Billing information from multiple clouds and on-prem is ingested daily on a common BI platform. Each Cloud Service Provide has a billing API that sends respective attributes in the billing data. So for example, the Azure Billing API identifies Subscription Groups, Resource Groups, Tags, along with the cost; the Google Billing API provides the Project ID, Service, Labels, etc..

Mandatory fields in the tags / labels of our terraform scripts when workloads are deployed make it easy to identify the individual department that incurs the cost. However,we needed to get a granular view of cost allocations to better manage our cloud expenditure and determine the value of our cloud investments. We used the following fields for further breakdown.

These are standard fields in Azure and Google that may or may not be applicable to your organizational needs:

Function Azure Field Google Field
Department Subscription Group Project Name
Team Resource Group Project Name

Pain Points

Allocating costs to specific departments was not sufficient to understand the business value of the cloud investment. The costs rolled up to a department and did not provide deeper insights into the cost drivers.

Secondly, excel sheets used for noting cost allocations had become obsolete. Some of the costs continued to be attributed to projects that did not reflect the changes in the business for these allocations.

Lastly, some teams created their own Power BI reports to slice and dice data in their unique ways and these were not accessible to others in Finance, Procurement, or even within the department. Hence as with many organizations, we faced the challenges of reporting inconsistency.


We needed a single source of truth for cloud financial management and decided to use the BI tool that ingests billing data daily. An additional mapping in the BI system identified the team within the department whose projects incurred the cost. When a new Resource Group or Project is created in Azure or GCP, that line item goes into an “Unassigned” bucket within the Department. It automatically triggers an email alert notification to update the mapping sheet.
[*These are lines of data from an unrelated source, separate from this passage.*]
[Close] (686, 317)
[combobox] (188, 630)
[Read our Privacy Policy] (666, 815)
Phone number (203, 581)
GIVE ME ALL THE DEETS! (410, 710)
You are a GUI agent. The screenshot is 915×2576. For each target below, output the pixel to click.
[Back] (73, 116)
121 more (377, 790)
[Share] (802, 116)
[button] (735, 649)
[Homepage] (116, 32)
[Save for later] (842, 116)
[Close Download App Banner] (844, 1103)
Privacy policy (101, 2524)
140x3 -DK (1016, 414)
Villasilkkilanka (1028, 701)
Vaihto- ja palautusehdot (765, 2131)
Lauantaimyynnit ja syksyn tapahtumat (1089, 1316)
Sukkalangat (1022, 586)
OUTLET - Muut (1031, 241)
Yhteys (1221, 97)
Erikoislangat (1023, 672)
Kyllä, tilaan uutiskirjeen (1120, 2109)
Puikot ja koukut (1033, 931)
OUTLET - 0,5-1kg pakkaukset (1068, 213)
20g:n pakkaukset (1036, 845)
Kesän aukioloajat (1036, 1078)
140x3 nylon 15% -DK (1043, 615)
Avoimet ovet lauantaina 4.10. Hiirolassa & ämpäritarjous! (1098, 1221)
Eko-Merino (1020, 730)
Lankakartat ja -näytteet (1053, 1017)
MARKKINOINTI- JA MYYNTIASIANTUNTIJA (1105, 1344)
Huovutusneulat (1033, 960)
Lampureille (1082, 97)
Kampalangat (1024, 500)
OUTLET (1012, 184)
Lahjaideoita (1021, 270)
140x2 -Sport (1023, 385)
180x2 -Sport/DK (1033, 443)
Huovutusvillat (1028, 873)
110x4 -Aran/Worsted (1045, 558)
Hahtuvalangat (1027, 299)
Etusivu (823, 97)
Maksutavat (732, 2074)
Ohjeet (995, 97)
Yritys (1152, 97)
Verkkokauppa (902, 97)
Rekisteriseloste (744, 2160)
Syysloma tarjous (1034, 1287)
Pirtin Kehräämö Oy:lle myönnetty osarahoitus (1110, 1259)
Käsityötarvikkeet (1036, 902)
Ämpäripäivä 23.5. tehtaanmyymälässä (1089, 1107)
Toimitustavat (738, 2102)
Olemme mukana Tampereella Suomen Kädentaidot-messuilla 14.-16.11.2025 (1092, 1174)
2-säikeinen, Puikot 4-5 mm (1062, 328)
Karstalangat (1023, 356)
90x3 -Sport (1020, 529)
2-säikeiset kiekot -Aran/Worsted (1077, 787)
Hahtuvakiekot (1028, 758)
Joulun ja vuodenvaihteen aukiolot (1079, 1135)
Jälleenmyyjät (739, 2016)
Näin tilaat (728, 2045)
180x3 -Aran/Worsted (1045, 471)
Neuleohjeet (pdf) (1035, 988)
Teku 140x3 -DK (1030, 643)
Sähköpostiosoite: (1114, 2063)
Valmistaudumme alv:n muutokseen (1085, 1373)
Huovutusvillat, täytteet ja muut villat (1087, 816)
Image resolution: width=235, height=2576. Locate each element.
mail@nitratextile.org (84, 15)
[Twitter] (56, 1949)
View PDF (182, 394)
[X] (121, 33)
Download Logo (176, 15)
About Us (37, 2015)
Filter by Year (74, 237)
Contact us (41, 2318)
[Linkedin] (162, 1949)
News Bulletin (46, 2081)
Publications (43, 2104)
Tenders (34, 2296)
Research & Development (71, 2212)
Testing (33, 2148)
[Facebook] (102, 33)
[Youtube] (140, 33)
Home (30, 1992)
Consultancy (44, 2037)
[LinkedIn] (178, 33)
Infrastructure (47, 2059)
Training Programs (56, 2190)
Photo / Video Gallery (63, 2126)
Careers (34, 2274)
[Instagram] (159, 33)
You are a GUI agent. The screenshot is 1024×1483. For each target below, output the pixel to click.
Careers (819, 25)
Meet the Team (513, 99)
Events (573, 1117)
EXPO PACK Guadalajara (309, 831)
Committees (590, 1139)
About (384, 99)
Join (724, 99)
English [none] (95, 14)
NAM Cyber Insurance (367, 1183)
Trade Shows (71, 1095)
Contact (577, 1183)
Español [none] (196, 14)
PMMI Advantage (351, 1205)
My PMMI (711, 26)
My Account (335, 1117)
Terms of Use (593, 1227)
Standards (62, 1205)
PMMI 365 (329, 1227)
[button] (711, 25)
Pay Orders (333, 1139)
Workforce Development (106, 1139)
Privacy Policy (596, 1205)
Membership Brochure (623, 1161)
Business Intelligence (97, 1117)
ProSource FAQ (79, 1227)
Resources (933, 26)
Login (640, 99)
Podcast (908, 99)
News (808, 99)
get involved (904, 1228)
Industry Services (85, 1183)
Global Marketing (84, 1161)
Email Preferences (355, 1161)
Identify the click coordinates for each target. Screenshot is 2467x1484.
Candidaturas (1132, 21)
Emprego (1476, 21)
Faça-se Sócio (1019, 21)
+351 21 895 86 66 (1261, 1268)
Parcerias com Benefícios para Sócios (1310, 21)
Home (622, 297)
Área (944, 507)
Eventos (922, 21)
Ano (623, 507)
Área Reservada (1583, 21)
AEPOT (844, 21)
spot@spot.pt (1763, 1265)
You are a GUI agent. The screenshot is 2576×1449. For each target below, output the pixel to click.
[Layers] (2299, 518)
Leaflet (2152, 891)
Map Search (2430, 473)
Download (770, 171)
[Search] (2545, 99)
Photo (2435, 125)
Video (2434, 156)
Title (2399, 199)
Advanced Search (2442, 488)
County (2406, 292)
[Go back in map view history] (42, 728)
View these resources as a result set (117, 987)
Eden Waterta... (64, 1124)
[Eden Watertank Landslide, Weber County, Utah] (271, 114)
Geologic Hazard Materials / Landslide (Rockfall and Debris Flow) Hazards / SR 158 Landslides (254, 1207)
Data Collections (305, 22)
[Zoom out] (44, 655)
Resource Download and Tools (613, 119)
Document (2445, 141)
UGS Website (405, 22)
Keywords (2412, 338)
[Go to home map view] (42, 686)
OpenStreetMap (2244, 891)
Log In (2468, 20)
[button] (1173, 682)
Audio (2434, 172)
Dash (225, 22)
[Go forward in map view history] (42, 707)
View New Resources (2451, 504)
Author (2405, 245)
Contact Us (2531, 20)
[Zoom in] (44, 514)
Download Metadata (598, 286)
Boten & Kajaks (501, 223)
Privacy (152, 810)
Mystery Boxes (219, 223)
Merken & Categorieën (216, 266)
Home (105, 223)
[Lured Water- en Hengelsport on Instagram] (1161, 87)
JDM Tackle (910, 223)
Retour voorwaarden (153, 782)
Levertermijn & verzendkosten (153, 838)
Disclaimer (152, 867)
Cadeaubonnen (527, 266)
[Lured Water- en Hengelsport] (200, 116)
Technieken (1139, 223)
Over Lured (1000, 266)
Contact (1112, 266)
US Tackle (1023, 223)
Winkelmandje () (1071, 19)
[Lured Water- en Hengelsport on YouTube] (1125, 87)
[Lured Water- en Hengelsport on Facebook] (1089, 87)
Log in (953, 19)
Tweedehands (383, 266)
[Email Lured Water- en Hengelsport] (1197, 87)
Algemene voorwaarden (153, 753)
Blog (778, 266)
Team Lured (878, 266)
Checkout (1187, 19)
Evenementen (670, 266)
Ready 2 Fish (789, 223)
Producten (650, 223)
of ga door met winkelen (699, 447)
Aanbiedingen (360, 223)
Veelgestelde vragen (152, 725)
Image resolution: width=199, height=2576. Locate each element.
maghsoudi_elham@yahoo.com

This way we have been able to account for cloud costs much more accurately.


Cost visibility has also helped us manage our resources more efficiently and augmented the following FinOps capabilities.

  • Cost Allocation:
    • Enabled us to attain 100% accuracy in allocating costs to the right teams.
    • Starting from Jan. 2022, we observed a cost decrease of 58% in our team’s Azure costs and 26% in Google costs.
      • Cost allocation in itself does not reduce expenses; however, vigilant cost oversight contributes to effective cost management.
  • Anomaly management – An alert mechanism notifies us when variation in the predictable cost crosses a certain threshold.
  • Decision and Accountability Structure – Based on the alert notification, the responsible team owner is assigned to do a root cause analysis and determine appropriate next steps.
  • Forecast efficiency and Budgeting – Predictable cloud costs have strengthened our Forecasting ability and they are adjusted monthly. It also provides an insight into the budget requirements as we start planning for the upcoming year.

Next Steps

Currently we are exploring the AI capabilities of the BI tool to automatically provide forecast adjustments so finance teams can use that information in almost real-time. Our organization is additionally aiming to expand these processes to other teams, thereby establishing robust cost allocations and harnessing other capabilities that emerged as a byproduct of this sound approach.